Exercices:
A – Les affirmations suivantes concordent-elles avec le texte sur l’accord de Taëf ? (i) Les amendements constitutionnels décidés à Taëf ont été votés en septembre 1990. (ii) Sous la Constitution du Mandat, le chef de l’État pouvait être démis de ses fonctions. (iii) La Constitution du Mandat s’inspirait des lois constitutionnelles de la IIIᵉ République française de 1875. Pour chacune, répondez par oui ou par non et citez les mots décisifs du texte.
B – Dans le texte sur l’accord de Taëf, de quelle revue Joseph Maïla était-il rédacteur en chef fin 1989 ?
C – Poursuivez le texte sur l’accord de Taëf après sa dernière phrase.

Texte fourni:
▬▬▬▬▬▬▬▬▬▬
Cri de ralliement des chrétiens libanais déçus de la période post-1990 ou de leurs compatriotes lésés durant la période de "reconstruction" du pays par un Premier ministre-homme d’affaires, en l’occurrence Rafic Hariri, les détracteurs du document d’entente nationale sont nostalgiques des années "glorieuses" du Liban. Ils considèrent que c’est cet accord qui est la source des problèmes structurels profonds auxquels le pays est confronté depuis plus de 15 ans.
Les amendements constitutionnels décidés à Taëf en novembre 1989 et votés en septembre 1990 ont transféré certaines prérogatives constitutionnelles de la présidence de la République au Conseil des ministres. L'article de la nouvelle Constitution est clair: "Le pouvoir exécutif est confié au Conseil des ministres". Depuis 1927, il était "confié au président de la République qui l’exerce avec l’assistance des ministres […]".
Mais, contrairement à certaines croyances populaires, le président sunnite du Conseil des ministres n’est pas devenu le nouveau "président", et ne peut pas l’être, comme le camp présidentiel essaie aujourd’hui de le faire croire. Le président sortant Michel Aoun l’a laissé entendre au cours de ses dernières interventions publiques, mais son gendre, le chef du CPL Gebran Bassil, n’arrête pas de le répéter depuis trois jours.
Dans son commentaire au sujet de l’accord, fin 1989, Joseph Maïla, alors rédacteur en chef de la revue "Les Cahiers de l’Orient", soulignait que les "réformes politiques entreprises à Taëf restent fortement inspirés par la logique du système communautaire. En l’occurrence, ce ne sont pas à proprement parler des «réformes» qui ont été adoptées à Taëf mais plutôt de nouveaux accommodements communautaires s’inscrivant dans le cadre inchangé du système politique libanais" (MAILA Joseph, «Le document d’entente nationale, un commentaire», Les Cahiers de l’Orient, 4ᵉ trimestre 1989/1er trimestre 1990, no 16/17, p. 178). Et d’ajouter: "Le document tend à faire du Conseil des ministres l’organe collégial investi du pouvoir exécutif […] Le texte tranche ici un débat où le clivage islamo-chrétien opérait au grand jour."
À gauche, le président de la République, Michel Aoun, présidant un Conseil des ministres. À sa droite, le Premier ministre Hassan Diab, chef de l'Éxecutif
Un président-monarque, tête du maronitisme politique
La Constitution, rédigée et adoptée à l’époque du Mandat, s’est largement inspirée des lois constitutionnelles de la IIIᵉ République française de 1875. Un régime parlementaire est mis en place avec deux assemblées: le Sénat et la Chambre des députés. Le Parlement élit un président de la République. Ce dernier forme un gouvernement pour gérer les affaires publiques exécutives. La responsabilité du chef de l’État, maître de l’Exécutif, ne pouvait être retenue devant aucune institution, il ne pouvait donc pas être démis de ses fonctions, contrairement aux ministres, responsables de leurs actes devant le Législatif qui accorde la confiance au gouvernement ou la lui retire.
▬▬▬▬▬▬▬▬▬▬
Extrait des données:
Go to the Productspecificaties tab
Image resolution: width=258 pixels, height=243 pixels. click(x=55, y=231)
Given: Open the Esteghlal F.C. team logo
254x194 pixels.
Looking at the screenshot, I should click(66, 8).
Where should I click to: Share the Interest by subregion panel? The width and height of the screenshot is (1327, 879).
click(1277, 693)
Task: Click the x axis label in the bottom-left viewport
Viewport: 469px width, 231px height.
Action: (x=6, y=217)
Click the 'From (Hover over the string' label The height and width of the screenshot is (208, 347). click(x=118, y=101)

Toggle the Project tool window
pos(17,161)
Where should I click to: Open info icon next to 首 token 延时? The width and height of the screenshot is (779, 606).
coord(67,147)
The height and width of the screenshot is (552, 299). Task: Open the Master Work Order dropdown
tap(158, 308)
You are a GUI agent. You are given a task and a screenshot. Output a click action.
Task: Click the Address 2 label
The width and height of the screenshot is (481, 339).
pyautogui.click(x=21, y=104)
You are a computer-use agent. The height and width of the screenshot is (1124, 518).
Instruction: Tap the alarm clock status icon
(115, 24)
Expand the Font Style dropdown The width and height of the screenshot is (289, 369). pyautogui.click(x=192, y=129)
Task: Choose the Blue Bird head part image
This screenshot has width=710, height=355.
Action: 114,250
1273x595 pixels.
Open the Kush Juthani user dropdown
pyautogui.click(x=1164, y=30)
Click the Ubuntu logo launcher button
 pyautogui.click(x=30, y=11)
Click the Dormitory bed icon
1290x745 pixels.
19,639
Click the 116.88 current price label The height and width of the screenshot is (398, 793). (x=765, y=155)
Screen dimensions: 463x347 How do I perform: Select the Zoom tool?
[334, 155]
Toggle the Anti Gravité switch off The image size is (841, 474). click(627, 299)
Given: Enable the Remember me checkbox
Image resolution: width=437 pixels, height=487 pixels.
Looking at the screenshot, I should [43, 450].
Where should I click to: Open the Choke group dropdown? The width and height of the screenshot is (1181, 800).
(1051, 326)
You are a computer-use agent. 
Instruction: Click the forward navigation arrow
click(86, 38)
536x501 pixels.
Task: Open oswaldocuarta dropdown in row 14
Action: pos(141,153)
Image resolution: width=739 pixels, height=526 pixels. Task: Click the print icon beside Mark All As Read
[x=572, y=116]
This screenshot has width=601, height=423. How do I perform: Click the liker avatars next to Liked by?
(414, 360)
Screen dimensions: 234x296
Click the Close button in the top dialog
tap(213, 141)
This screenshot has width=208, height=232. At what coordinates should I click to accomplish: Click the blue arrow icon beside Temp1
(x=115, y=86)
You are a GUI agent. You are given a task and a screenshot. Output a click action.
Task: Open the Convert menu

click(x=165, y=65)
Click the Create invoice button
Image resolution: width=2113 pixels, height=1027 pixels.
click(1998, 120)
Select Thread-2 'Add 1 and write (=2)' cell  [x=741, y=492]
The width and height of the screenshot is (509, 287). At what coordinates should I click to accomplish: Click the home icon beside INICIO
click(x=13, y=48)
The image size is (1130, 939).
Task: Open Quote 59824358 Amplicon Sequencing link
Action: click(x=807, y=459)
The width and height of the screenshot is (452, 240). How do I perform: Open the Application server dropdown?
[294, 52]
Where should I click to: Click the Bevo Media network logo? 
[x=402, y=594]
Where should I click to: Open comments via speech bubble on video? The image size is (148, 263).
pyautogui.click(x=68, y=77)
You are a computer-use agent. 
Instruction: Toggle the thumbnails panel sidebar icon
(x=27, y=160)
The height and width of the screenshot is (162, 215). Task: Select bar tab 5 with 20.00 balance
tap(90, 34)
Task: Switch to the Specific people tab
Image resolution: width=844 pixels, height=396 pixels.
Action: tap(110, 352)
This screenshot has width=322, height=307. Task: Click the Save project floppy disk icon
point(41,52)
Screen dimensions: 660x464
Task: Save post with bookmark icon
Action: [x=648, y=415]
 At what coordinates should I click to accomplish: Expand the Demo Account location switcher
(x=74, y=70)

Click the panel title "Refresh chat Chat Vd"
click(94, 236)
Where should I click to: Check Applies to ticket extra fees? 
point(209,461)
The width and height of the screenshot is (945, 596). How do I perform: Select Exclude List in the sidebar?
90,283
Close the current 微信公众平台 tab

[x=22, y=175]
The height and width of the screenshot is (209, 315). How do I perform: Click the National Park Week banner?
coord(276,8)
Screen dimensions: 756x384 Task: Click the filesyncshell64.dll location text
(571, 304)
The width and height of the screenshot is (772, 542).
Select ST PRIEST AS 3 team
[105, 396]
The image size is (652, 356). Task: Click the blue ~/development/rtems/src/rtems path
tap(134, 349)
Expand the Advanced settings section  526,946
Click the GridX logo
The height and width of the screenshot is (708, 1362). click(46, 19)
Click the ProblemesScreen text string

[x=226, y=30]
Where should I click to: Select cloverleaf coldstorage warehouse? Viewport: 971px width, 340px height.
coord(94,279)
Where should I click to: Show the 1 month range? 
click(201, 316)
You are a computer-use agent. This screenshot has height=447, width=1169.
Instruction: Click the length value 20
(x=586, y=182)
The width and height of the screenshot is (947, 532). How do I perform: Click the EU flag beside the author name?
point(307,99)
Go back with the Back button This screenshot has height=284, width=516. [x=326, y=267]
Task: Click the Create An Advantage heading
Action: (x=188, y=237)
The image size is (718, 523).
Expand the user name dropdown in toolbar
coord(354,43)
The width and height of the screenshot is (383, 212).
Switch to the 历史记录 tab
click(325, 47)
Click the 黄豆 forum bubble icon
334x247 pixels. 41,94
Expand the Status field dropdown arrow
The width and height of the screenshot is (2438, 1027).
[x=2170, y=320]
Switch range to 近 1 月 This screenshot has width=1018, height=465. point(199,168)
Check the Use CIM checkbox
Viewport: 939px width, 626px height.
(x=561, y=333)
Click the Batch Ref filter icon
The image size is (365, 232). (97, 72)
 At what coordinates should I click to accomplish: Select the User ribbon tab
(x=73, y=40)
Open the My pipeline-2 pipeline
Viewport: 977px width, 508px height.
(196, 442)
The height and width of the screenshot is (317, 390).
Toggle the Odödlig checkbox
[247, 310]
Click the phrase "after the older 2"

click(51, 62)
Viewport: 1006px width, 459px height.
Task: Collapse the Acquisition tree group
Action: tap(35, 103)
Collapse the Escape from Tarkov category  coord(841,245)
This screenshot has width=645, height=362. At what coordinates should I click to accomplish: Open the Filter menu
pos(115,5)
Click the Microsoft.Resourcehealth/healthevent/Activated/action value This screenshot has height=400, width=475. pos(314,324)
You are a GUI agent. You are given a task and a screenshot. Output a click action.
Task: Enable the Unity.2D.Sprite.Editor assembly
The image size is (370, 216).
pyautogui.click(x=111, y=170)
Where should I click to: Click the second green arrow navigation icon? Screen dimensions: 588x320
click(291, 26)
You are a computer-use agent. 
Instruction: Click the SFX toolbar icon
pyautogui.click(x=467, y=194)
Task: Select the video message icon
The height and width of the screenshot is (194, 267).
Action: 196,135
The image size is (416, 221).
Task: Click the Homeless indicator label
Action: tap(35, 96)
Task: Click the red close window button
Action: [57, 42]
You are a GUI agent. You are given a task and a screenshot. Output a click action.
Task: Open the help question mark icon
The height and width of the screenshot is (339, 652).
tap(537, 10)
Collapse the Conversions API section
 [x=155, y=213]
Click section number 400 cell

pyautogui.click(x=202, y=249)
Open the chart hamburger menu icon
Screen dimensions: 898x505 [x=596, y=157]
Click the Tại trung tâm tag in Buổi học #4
▬▬▬▬▬▬▬▬▬▬
Corrigé:
A –
(i) Oui : « votés en septembre 1990 ».
(ii) Non : « il ne pouvait donc pas être démis de ses fonctions ».
(iii) Oui : « s’est largement inspirée des lois constitutionnelles de la IIIᵉ République française de 1875 ».

B – « Les Cahiers de l’Orient ».

C –
Or, des amendements constitutionnels en 1927 et 1929 vont transformer le système en un régime semi-présidentiel, "une préfiguration de la Constitution de la Ve République" française, selon le constitutionnaliste Béchara Menassa, dans son ouvrage de référence "Dictionnaire de la Constitution libanaise". Le constitutionnaliste Edmond Rabbath précise également dans le même ouvrage que les amendements d’octobre 1927 ont rendu "le Parlement tributaire du président de la République". En 1929, c’est l’article 55 qui est amendé et donne au président de la République, "par décret motivé, pris sur l’avis conforme du Conseil des ministres, le droit de dissoudre la Chambre des députés [...]". Le pouvoir est donc entre les mains du chef de l’État, élu pour six ans, inamovible et irresponsable.
D’autres juristes considèrent que le régime parlementaire moniste – donc quand le gouvernement n’est responsable que devant le Législatif – prévu dans les textes, n’a pas été respecté par les présidents entre 1943 et 1990, faisant du Liban un régime parlementaire dualiste.
Après l’indépendance et le départ du tuteur français, le président de la République s'est retrouvé en conséquence doté de pouvoirs importants, sans réel contre-pouvoir. C’est bien une période où la prééminence maronite s’ancre avec l’attribution ou l’octroi à des personnalités de cette communauté de plusieurs postes importants au sein de l’administration, à l’instar du commandement de l’armée, du service de renseignements, du secrétariat général du ministère des Affaires étrangères, du gouvernorat de la Banque du Liban, etc. Ces personnalités sont toutes nommées par le président de la République.
Le maronitisme politique ainsi enraciné comptait bien perdurer. Le président tout seul, selon l’article 53 de la Constitution, "nomme et révoque les ministres parmi lesquels il désigne un président du Conseil des ministres". Il pouvait également rendre le budget exécutoire passé le 31 janvier si le texte n’est pas voté par la Chambre dans les délais, ouvrir des crédits en dehors des sessions parlementaires, demander une seconde délibération à l’Assemblée nationale, rendre exécutoire une loi revêtue de caractère d’urgence sur laquelle le Parlement n’aurait pas statué dans les 40 jours prévus par la loi, disposait seul des forces armées. L’article 52 lui permettait de négocier et ratifier certains traités, seul, sans même en informer le Parlement, selon " l’intérêt et la sûreté de l’État". Se basant sur l’article 55, le président avait par ailleurs pu dissoudre la Chambre trois fois en 1947, 1953 et 1964.
Mais, selon l’avocat Hassane Rifaï contacté par Ici Beyrouth, "le président de la République dans le régime parlementaire étant irresponsable, tous ses actes doivent être cosignés par le Premier ministre et le/les ministre(s) concerné(s), qui deva(ien)t répondre de ses/leurs actes en permanence devant la Chambre des députés". " Ceci existait avant Taëf et continue de l’être aujourd’hui", précise-t-il, "et prétendre le contraire c’est dire que le président était un prince qui gérait l’État selon son bon vouloir et en toute impunité".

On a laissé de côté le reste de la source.